BEGIN DOCUMENT EXCERPT
With market values of more than 300 billion U.S. dollars each, Alibaba and Tencent are now China's biggest companies, a stark contrast to just five years ago when no tech company even made the top 10.

Anyone seeking to decode the secrets behind the rise of the two stellar companies could do worse than just look around any Beijing subway carriage.Almost every passenger, young or old, white collar or construction worker, is very likely to have their eyes fixed on a smartphone screen.

And they are not just playing Tencent's popular game "Honor of Kings," or chatting with friends. They order groceries, transfer money, watch movies, read books, book holidays, or even manage their stock market portfolios.

As in many other areas of the economy, the scale and speed of the change in China's digital sector, the mobile internet in particular, is staggering.

Over 750 million Chinese, more than half the population, are now online, 96 percent of them via smartphone, according to the China Internet Network Information Center (CNNIC).

Mobile data traffic hit 9.4 billion gigabytes in 2016, more than ten times the amount in 2012. Data traffic by mobile phone in H1 this year was 8.9 billion gigabytes, more than double the same period last year.

This is perhaps the most dynamic mobile ecosystem in the world, and the epitome of "Chinese characteristics."

THE PRICE OF SUCCESS

The aggregate value of China's digital economy rose to 22.6 trillion yuan (about 3.4 trillion U.S. dollars) in 2016 from 18.6 trillion yuan the previous year. That's over 30 percent of GDP, according the China Academy of Information and Communications Technology.

This change to GDP structure exemplifies how far China's economy has come. Innovation and entrepreneurship are at the center of a new cosmos. It is easier than ever to set up a business, not just in terms of administrative procedures and government approval, but through a plethora of novel financing vehicles for start-ups.
END DOCUMENT EXCERPT
BEGIN SOURCE MATERIAL
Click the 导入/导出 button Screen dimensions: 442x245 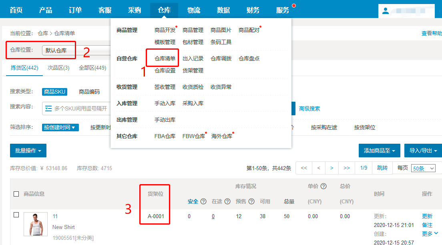point(423,151)
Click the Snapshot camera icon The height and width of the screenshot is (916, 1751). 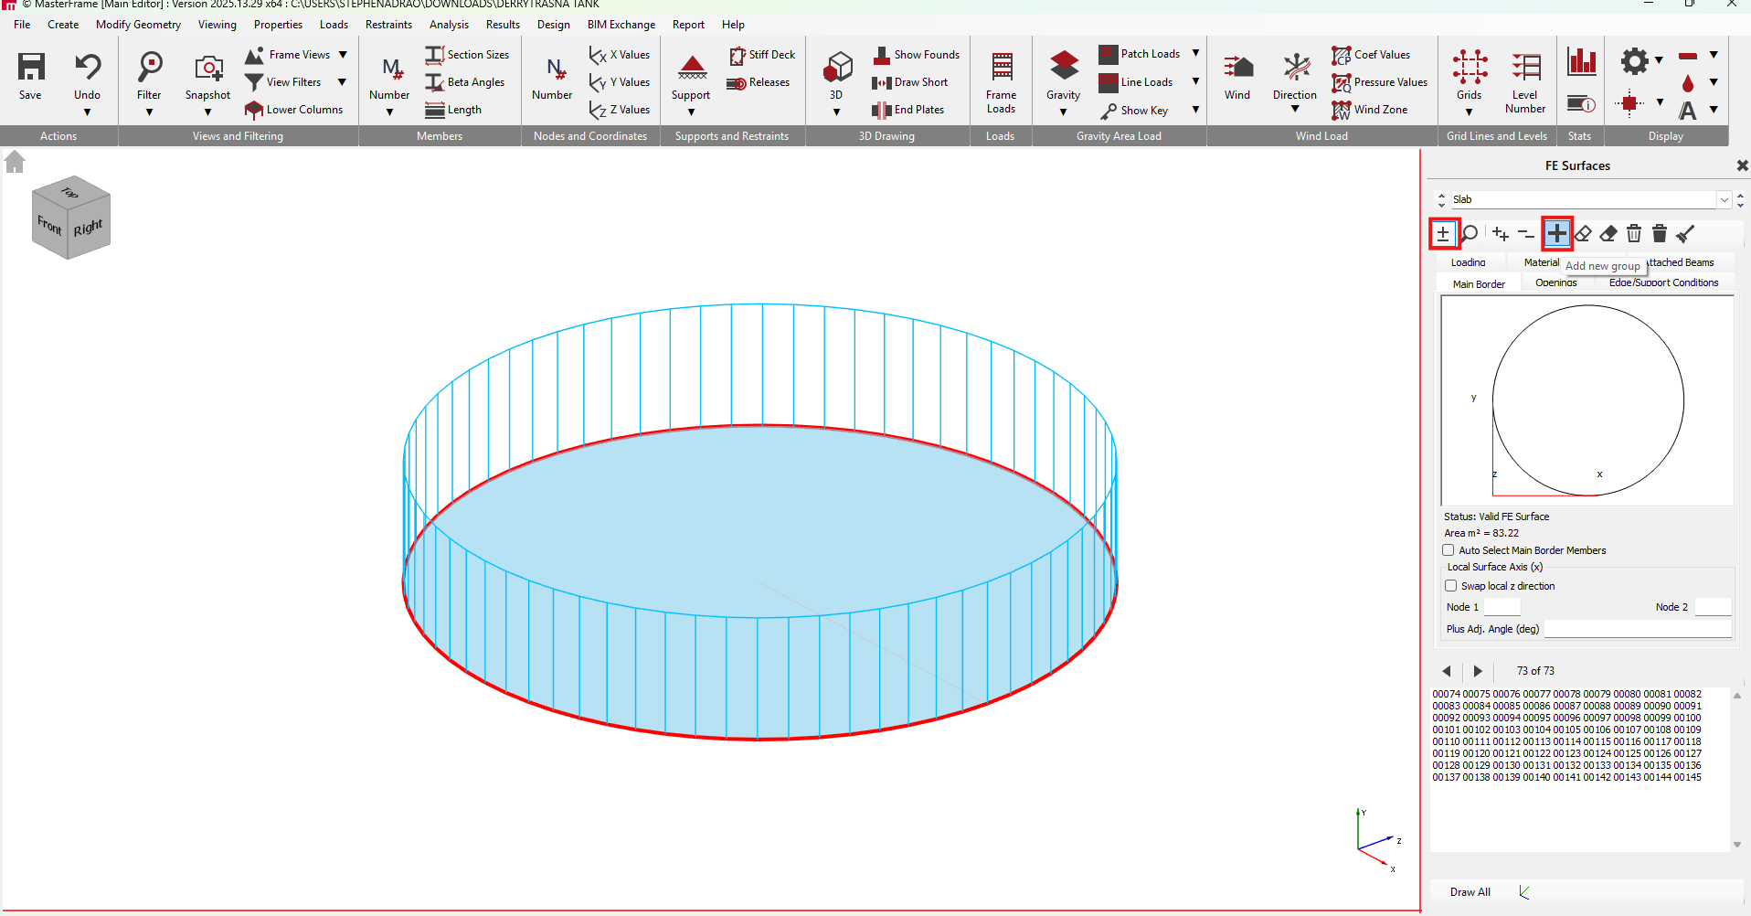[x=208, y=69]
END SOURCE MATERIAL
- _AIM OF THE EXERCISE_
Using the excerpt on China's digital economy, answer the following:
(a) How many Chinese are now online?
(b) What volume did mobile data traffic reach in 2016?
(c) What was the aggregate value of China's digital economy in 2016?

- _THE COMPLETED TASK_
(a) Over 750 million, more than half the population.
(b) 9.4 billion gigabytes.
(c) 22.6 trillion yuan (about 3.4 trillion U.S. dollars).